» TASK BRIEF
The result should be an exact copy of the lines from the one with "The image size is (750, 436)." through the last line of the data below, both included.
━━━━━━━━━━━━━━━━━━━━━━━━━━━━━━
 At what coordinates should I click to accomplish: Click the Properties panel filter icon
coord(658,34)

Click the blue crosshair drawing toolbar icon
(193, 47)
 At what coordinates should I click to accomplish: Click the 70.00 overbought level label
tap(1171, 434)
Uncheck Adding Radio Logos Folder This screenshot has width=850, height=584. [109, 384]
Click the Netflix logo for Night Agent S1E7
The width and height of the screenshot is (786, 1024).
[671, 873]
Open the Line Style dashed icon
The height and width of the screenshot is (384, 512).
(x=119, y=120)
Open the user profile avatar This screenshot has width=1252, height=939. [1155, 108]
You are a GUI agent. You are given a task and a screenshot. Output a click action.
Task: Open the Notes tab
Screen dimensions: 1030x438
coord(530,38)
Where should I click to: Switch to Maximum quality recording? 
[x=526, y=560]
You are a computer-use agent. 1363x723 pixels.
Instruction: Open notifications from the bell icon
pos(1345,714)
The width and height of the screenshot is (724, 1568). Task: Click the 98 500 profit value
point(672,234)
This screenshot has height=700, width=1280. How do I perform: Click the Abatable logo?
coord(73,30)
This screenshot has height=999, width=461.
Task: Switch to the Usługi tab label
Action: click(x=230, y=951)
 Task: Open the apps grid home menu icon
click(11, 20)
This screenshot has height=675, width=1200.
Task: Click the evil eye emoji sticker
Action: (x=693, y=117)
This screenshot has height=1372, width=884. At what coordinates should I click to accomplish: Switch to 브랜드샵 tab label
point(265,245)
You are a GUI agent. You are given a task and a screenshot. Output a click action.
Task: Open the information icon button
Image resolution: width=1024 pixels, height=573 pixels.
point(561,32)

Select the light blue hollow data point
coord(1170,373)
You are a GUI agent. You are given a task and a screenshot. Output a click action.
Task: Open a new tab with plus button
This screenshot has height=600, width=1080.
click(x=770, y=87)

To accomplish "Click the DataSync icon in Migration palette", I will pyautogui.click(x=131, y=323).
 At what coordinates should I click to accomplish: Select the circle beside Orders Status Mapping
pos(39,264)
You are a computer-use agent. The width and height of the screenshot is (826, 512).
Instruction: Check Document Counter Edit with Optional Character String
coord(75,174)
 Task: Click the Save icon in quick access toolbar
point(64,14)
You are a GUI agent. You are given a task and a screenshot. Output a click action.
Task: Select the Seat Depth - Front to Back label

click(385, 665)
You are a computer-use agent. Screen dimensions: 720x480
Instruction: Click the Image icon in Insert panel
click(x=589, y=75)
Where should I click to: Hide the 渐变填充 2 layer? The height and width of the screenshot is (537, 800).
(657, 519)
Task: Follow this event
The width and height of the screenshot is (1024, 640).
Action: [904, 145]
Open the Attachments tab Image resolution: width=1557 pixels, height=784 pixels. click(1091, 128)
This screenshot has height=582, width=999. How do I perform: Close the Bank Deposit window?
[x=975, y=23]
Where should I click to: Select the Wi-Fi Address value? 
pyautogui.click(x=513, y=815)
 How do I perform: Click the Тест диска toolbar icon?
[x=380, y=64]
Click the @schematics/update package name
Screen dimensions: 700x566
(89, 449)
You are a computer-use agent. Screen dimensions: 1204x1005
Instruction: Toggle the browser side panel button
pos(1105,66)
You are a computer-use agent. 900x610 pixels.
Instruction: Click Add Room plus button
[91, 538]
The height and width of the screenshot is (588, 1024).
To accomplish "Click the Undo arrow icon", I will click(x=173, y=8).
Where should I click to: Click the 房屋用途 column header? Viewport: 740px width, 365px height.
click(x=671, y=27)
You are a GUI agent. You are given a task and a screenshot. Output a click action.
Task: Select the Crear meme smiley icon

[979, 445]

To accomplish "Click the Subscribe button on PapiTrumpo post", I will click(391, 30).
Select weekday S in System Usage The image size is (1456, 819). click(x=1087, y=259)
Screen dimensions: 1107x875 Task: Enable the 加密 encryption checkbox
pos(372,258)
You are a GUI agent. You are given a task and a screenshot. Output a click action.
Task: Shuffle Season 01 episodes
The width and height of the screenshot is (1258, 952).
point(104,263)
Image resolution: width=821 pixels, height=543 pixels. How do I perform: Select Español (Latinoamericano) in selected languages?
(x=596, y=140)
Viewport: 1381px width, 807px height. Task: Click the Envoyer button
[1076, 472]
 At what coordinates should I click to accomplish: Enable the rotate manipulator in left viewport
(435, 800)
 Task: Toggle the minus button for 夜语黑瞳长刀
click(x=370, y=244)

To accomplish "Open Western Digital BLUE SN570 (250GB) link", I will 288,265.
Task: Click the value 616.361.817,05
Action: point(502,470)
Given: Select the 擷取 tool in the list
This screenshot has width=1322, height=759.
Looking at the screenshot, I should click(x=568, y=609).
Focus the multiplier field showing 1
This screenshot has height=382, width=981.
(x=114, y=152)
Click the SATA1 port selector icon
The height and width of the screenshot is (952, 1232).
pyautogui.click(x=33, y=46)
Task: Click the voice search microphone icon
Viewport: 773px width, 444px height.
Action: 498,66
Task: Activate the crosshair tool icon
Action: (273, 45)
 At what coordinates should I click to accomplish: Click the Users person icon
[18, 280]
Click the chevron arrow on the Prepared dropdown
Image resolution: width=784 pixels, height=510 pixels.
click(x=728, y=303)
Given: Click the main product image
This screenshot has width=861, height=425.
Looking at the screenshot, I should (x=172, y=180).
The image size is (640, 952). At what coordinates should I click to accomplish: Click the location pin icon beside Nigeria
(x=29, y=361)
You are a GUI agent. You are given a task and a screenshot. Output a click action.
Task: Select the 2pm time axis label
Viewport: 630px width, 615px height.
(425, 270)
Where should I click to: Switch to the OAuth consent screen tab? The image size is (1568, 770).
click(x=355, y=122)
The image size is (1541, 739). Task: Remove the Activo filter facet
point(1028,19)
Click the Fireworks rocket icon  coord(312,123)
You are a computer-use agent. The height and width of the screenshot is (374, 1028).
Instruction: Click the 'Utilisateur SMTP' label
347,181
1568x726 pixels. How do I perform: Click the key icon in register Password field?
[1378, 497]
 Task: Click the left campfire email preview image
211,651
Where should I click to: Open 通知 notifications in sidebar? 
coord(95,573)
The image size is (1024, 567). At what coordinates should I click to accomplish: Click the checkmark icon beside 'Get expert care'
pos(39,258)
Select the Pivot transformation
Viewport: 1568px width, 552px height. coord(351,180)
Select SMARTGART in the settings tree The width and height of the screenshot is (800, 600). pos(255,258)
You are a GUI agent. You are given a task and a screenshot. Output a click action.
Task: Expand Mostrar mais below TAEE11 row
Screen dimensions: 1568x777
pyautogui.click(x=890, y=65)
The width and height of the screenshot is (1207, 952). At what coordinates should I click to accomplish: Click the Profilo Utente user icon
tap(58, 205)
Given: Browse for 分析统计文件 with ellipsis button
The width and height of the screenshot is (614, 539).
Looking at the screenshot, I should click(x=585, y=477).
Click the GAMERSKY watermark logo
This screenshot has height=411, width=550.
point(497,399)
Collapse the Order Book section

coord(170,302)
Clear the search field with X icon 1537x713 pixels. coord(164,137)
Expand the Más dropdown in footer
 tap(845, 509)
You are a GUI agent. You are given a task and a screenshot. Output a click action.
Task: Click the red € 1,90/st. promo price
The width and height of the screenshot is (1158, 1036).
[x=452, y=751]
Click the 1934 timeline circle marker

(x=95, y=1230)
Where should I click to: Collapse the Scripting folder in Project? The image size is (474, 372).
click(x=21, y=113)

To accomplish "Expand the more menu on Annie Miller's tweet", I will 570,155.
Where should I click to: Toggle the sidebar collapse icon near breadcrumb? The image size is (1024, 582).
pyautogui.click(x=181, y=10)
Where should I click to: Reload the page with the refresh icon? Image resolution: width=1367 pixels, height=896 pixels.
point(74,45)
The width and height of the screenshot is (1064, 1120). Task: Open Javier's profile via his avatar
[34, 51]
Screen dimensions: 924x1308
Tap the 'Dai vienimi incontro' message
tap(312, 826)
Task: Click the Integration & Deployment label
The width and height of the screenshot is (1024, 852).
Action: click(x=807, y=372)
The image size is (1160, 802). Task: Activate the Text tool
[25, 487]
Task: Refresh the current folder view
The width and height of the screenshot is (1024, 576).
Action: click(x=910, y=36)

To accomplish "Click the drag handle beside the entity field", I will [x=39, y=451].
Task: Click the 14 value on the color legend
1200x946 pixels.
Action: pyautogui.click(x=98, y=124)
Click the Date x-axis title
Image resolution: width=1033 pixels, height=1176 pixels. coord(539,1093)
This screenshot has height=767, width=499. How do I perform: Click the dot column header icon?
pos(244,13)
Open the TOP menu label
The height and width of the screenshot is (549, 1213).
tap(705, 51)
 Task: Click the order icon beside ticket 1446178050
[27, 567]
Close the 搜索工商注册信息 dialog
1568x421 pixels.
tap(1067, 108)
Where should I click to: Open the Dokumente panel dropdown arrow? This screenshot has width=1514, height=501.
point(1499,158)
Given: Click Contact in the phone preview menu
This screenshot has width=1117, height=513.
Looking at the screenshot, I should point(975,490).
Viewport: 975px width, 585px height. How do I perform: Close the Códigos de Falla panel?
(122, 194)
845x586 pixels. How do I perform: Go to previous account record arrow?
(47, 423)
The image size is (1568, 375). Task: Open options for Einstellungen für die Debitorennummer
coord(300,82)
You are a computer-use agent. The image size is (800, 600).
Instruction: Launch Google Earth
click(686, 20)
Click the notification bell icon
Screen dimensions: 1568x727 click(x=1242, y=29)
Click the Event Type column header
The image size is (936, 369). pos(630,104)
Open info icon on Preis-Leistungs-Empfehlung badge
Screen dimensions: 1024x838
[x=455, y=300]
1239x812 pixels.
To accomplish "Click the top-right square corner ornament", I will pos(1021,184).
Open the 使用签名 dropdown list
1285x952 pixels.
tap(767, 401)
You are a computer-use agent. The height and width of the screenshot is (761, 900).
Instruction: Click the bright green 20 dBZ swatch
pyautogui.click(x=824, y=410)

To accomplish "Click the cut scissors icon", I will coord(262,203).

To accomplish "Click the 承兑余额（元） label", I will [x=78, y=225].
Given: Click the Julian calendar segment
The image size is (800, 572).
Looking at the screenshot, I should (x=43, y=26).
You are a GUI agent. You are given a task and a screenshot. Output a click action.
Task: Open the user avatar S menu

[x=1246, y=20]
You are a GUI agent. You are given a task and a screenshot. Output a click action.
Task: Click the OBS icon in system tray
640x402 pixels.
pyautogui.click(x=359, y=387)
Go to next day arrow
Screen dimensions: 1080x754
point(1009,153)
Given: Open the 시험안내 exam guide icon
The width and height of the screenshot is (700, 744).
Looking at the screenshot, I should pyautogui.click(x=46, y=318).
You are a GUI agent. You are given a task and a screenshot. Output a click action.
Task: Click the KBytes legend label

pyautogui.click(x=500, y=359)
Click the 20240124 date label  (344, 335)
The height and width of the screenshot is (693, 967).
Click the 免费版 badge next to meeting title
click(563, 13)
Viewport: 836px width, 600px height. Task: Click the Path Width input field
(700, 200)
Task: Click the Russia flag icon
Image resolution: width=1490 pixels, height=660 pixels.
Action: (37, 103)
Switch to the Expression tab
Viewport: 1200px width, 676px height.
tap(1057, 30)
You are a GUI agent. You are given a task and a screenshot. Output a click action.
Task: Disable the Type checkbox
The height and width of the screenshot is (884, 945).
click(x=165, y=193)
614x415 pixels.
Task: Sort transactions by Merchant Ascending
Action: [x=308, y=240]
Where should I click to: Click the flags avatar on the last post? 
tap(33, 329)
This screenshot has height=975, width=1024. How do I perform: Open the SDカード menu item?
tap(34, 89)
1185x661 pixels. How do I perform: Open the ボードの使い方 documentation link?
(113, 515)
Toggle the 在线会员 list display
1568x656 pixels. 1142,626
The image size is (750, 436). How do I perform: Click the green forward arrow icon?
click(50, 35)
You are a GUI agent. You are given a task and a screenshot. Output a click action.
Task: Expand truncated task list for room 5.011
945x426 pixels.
━━━━━━━━━━━━━━━━━━━━━━━━━━━━━━
» ANSWER FOR THIS EXERCISE
The image size is (750, 436). How do I perform: Click the green forward arrow icon?
click(50, 35)
You are a GUI agent. You are given a task and a screenshot. Output a click action.
Task: Expand truncated task list for room 5.011
945x426 pixels.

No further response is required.